Yes sister, life as an only parent sucks. I can vividly remember 15 years ago, standing by the door with a little one (whom I was done with for the day), waiting for Mark to get home from work. I remember that feeling and can't imagine the one that comes with knowing the door isn't going to open. Now you know why I started going to dinner once a week at my parents' house. Mark worked until 9pm on Thursdays and I just couldn't make it from 6am when he left until 9:30pm when he would've gotten home. I trucked myself over there, handed over a precious whiny, snotty, grandchild and had a meal cooked for me. Pure heaven in the desperate parent handbook. All I can say is, don't try and be strong all the time, you'll snap. Be luxurious and find yourself a babysitter while you take two hours to troll the grocery store aisles by yourself. Drag the crock-pot out and put dinner together during nap, so you can sit during witching hour. Find yourself a Grandma Sue to corral the kids together in a room to entertain one another while you drink gin & tonics.

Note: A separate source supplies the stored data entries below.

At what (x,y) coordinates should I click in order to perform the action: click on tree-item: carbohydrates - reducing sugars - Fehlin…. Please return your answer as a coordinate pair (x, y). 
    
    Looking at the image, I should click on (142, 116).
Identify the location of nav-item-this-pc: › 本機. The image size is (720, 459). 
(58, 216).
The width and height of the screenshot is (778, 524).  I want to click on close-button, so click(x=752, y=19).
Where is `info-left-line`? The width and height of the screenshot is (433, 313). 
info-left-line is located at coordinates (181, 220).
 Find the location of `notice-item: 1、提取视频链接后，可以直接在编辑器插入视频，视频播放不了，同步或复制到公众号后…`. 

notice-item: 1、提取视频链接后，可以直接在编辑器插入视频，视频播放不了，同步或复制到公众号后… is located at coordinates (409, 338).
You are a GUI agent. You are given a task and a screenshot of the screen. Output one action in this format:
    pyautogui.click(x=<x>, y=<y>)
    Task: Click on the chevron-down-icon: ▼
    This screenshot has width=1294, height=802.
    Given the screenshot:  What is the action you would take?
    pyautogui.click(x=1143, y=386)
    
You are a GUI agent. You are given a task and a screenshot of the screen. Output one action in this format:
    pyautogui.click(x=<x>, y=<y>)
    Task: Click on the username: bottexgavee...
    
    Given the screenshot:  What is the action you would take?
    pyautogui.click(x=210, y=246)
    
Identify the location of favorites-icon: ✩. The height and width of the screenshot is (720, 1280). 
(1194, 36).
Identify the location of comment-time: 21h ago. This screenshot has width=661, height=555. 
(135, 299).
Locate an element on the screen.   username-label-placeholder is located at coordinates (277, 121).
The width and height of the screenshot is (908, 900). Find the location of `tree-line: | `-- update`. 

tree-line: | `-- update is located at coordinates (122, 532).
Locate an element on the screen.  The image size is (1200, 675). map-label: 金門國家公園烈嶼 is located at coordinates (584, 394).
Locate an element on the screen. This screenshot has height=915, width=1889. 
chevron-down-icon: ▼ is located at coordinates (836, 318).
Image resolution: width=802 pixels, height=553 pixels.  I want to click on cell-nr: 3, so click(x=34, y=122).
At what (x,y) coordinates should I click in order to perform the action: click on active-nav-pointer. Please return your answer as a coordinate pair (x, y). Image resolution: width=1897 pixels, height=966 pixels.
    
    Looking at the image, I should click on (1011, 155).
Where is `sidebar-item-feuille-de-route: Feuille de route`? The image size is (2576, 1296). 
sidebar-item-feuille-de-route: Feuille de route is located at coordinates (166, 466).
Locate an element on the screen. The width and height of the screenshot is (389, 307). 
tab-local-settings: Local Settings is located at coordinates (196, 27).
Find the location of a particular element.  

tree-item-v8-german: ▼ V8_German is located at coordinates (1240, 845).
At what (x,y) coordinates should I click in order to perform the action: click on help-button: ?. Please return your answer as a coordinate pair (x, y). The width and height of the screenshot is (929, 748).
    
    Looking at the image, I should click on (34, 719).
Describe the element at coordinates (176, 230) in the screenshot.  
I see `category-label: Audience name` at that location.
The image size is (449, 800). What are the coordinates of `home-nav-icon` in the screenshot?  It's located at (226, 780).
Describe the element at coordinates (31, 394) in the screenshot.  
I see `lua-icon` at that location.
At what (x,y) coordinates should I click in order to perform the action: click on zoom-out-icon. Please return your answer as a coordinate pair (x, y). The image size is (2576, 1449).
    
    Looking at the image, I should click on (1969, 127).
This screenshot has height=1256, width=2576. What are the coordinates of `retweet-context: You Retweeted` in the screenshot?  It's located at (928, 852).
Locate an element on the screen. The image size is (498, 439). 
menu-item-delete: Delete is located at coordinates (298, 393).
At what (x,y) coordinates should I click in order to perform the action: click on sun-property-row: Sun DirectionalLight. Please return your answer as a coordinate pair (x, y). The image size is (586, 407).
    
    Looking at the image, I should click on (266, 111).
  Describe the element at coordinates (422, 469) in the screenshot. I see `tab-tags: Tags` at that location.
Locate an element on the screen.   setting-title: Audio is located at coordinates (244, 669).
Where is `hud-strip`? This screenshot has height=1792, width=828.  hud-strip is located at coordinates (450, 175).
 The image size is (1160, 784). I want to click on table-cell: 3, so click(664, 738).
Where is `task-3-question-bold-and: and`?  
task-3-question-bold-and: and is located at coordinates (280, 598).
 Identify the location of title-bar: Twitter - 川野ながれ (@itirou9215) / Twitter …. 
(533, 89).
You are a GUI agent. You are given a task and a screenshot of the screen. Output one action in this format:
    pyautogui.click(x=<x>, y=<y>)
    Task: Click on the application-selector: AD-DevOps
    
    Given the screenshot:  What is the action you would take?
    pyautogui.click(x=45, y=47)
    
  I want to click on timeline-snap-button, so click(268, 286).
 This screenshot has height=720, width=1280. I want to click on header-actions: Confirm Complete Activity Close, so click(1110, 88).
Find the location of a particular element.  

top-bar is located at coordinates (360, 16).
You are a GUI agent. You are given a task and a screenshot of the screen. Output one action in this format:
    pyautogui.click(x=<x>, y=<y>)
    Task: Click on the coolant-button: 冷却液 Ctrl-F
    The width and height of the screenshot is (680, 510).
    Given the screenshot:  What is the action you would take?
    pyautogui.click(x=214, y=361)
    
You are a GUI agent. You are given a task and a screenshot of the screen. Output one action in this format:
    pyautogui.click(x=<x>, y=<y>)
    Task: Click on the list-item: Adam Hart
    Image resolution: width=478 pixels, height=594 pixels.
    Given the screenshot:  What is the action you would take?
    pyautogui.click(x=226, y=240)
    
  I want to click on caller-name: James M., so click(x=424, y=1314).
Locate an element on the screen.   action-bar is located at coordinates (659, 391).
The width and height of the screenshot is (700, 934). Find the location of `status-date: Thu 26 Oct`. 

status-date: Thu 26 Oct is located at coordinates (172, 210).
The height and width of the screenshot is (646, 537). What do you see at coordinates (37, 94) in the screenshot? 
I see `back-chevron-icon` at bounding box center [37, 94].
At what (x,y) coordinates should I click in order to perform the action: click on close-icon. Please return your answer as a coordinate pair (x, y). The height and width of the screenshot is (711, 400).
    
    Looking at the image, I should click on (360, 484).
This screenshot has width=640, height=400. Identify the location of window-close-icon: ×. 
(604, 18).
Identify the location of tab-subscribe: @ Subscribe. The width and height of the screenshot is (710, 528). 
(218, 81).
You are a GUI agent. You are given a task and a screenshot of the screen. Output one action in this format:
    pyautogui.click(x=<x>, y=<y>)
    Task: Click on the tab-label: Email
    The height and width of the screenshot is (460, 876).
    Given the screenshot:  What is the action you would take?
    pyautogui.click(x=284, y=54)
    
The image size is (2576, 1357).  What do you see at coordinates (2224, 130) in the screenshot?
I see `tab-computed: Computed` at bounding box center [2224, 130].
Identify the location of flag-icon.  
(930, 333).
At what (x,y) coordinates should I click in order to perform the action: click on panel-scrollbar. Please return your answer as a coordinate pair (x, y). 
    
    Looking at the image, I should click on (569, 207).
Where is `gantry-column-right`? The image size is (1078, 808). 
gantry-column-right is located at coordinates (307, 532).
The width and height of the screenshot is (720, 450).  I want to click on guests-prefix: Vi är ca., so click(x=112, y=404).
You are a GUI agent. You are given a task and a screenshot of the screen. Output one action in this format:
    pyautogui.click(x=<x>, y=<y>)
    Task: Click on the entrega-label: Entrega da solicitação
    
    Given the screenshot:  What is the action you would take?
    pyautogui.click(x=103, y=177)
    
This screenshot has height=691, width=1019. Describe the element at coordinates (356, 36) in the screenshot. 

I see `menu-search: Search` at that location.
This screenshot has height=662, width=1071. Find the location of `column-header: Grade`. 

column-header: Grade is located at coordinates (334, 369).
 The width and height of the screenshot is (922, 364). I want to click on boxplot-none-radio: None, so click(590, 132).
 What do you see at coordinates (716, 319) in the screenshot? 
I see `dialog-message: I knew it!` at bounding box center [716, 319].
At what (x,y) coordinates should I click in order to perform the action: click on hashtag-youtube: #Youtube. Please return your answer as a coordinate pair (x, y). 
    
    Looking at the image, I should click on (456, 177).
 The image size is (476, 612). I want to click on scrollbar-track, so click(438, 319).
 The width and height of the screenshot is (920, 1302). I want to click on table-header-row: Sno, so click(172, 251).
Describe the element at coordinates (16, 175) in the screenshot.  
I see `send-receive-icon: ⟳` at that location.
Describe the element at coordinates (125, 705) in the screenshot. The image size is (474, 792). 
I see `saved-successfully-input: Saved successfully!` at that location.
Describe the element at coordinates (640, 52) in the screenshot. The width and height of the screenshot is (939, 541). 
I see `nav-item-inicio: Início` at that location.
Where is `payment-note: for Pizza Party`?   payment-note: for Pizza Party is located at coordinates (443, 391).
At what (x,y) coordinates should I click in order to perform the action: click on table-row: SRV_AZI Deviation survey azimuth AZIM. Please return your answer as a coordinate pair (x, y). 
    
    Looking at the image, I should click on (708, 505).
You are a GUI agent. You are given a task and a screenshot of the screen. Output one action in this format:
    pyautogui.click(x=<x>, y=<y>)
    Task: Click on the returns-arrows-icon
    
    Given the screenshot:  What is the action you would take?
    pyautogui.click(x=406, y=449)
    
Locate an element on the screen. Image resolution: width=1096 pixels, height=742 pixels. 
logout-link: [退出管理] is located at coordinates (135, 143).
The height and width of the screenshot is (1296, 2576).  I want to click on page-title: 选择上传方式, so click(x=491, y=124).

I truly wish I lived closer. I wouldn't be a substitute for "Parent B," but I could be another "church."

Love - Jude

8:01 AM

 
Anonymous Anonymous said...

Just don't give grandma Sue too many gin and tonics!!! I totally understand what you mean by the witching hour!!! Tim gets home and its like a football pass to him with Laney and Olivia...That sounds awful but by 5 pm most days I am ready to blow too!! They say it gets better!! Lets hope "they" know what the hell they are talking about,cause it's tough!! Hang in there!! I always wonder why there are soooo many people in this world when it's so challenging raising children!! And look at some of the people that are doing it!!? Scary!! And about the have plans lesson....soooo true for any parent!!! Or at least have a craft planned at home!! When they wander around with nothing to do all hell breaks loose!! I know, it happens here,everyday!! There's only so much we can do Kate....and you you are doing that and MORE!!! Love you....Jeri

8:37 AM

 
Anonymous Anonymous said...

There are a million things I could say but I will just say this one. One day at a time. If that doesn't work, one hour at a time. If that doesn't work, one minute at a time. Before you know it, your kids will have evolved into something new and different and you will be able to look back on these early days and marvel at what God gave you the strength to do. Hugs.